"Ok."
"Fuck," I lean back on my pillow, grab my pack, fish a cigarette and my lighter out. "This shit is getting old, man, I'm not even surprised anymore." That gratifying snap of the flint wheel as I press down. "Every night, every god forsaken night," The flame takes as I breath in heat and smoke. "All I ask is one night!" My exclamation falls around my head just as listlessly as the dust coming off of the rafters. I exhale.
Let me explain. This is a story of nihilism, degradation, and worlds separated by wood beams. My life five months prior to writing this was innocuous. Passed by with the same excitement as the drive to work that you've made daily for twenty-two years, wait, that's too uneventful. Maybe it's a little more like having your teeth cleaned, that may be more apt. You knew when it was happening, showed up, had someone painfully jab at your gums while you tried to mumble polite conversation past the awkward amount of foreign objects being shoved into your face, lied about flossing, made another appointment and showed no actual attempt to have the next one go any better. Yeah, that'll do much better.
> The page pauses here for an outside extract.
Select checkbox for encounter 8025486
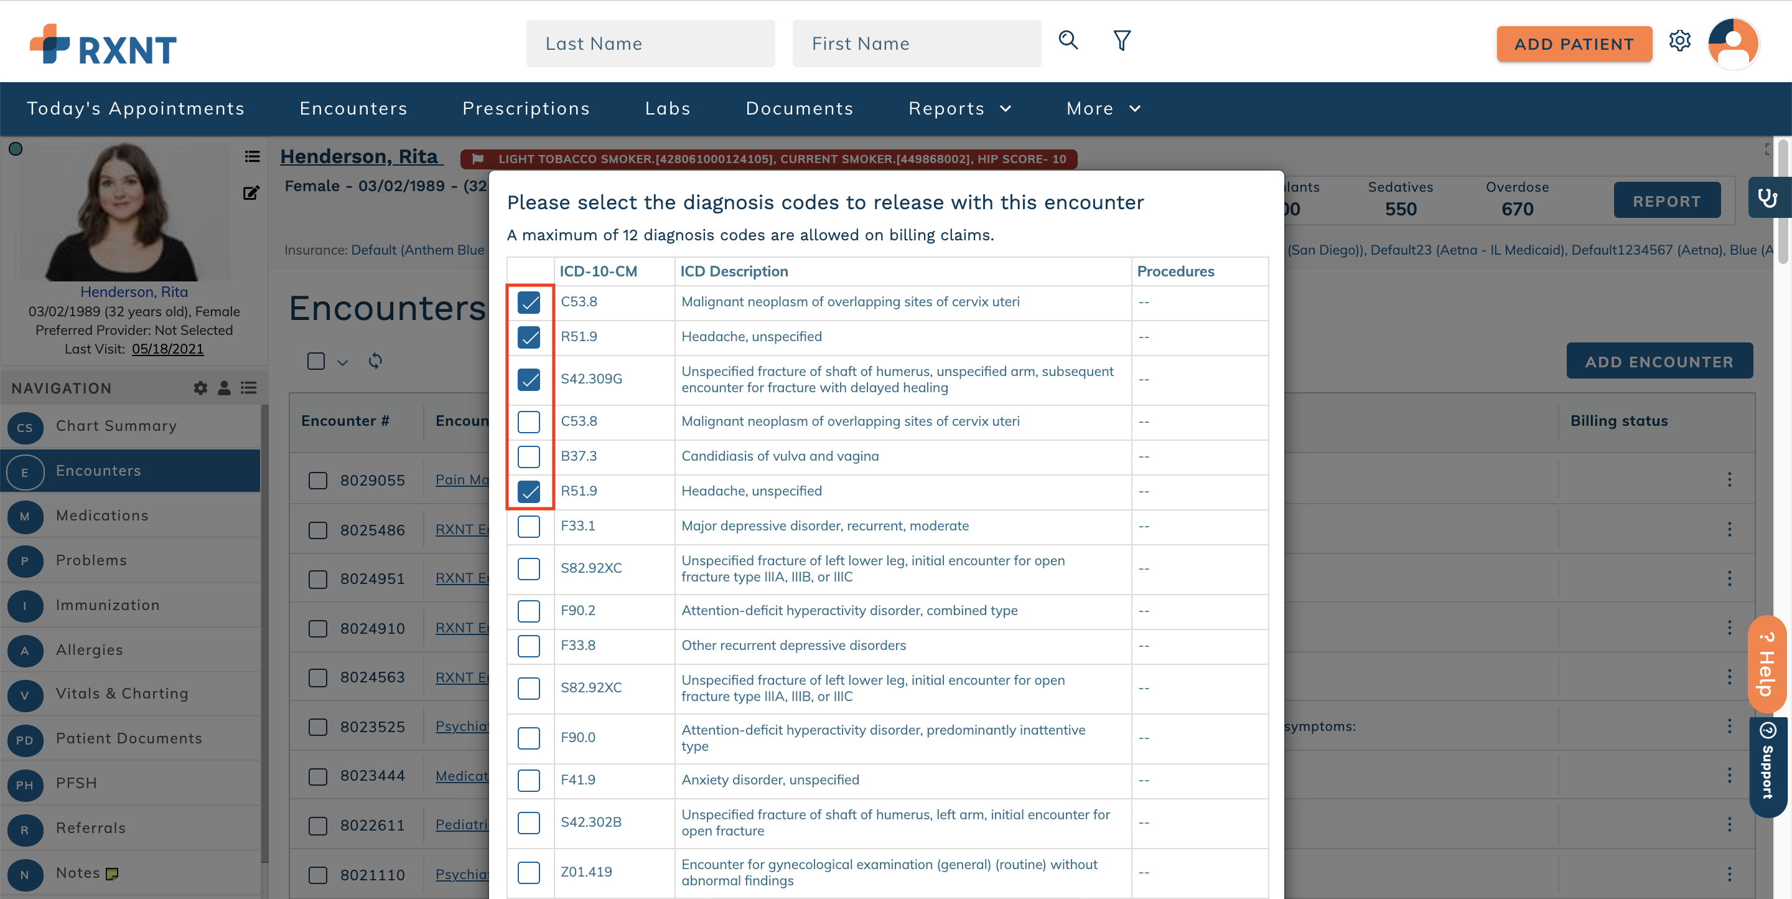 [318, 530]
Now, in those twenty-two years, I'd fallen into one of the cracks of society that so many of my generation do. These being filled with ennui, vices, and mediocrity. How could I not after following same path as nearly everyone else. Graduated, moved out, went to college, started working at a medial job and trying to finding something to stave off tedium when Netflix didn't have any good suggestions and you'd already binge-watched all of your favorites. I've found that bourbon helped immensely for me.
I actually took it in stride even if I might frame it darkly, I fit the role of the forgotten quite well. My ancestry being best described as mutt. My features are a hodge-podge of western European hum-drummery, dark blonde hair in a trendy, short cut and a pretty adequate "dad bod." I was happy to just fade into the background of where ever I was, a seat filler, a quite life. My job, a 24/7 Laundry mat, also was perfect trimming to the bland feast of my early adult hood. Countless days spent, slightly hung-over, listening to the constant pwush-cachunk-pwush coming out from the walls of beaten, pea soup green washing machines. The soft tumble and buzz of dryers finishing up their tasks. That unique thunk as the customers pushed the coins into the machines' innards and inadvertently my paycheck. I would often lose myself for hours listening to my mechanical colleagues in between smoke breaks and the occasion of customer interaction.
My life was metered out in cigarettes and loads of wash. I was ok.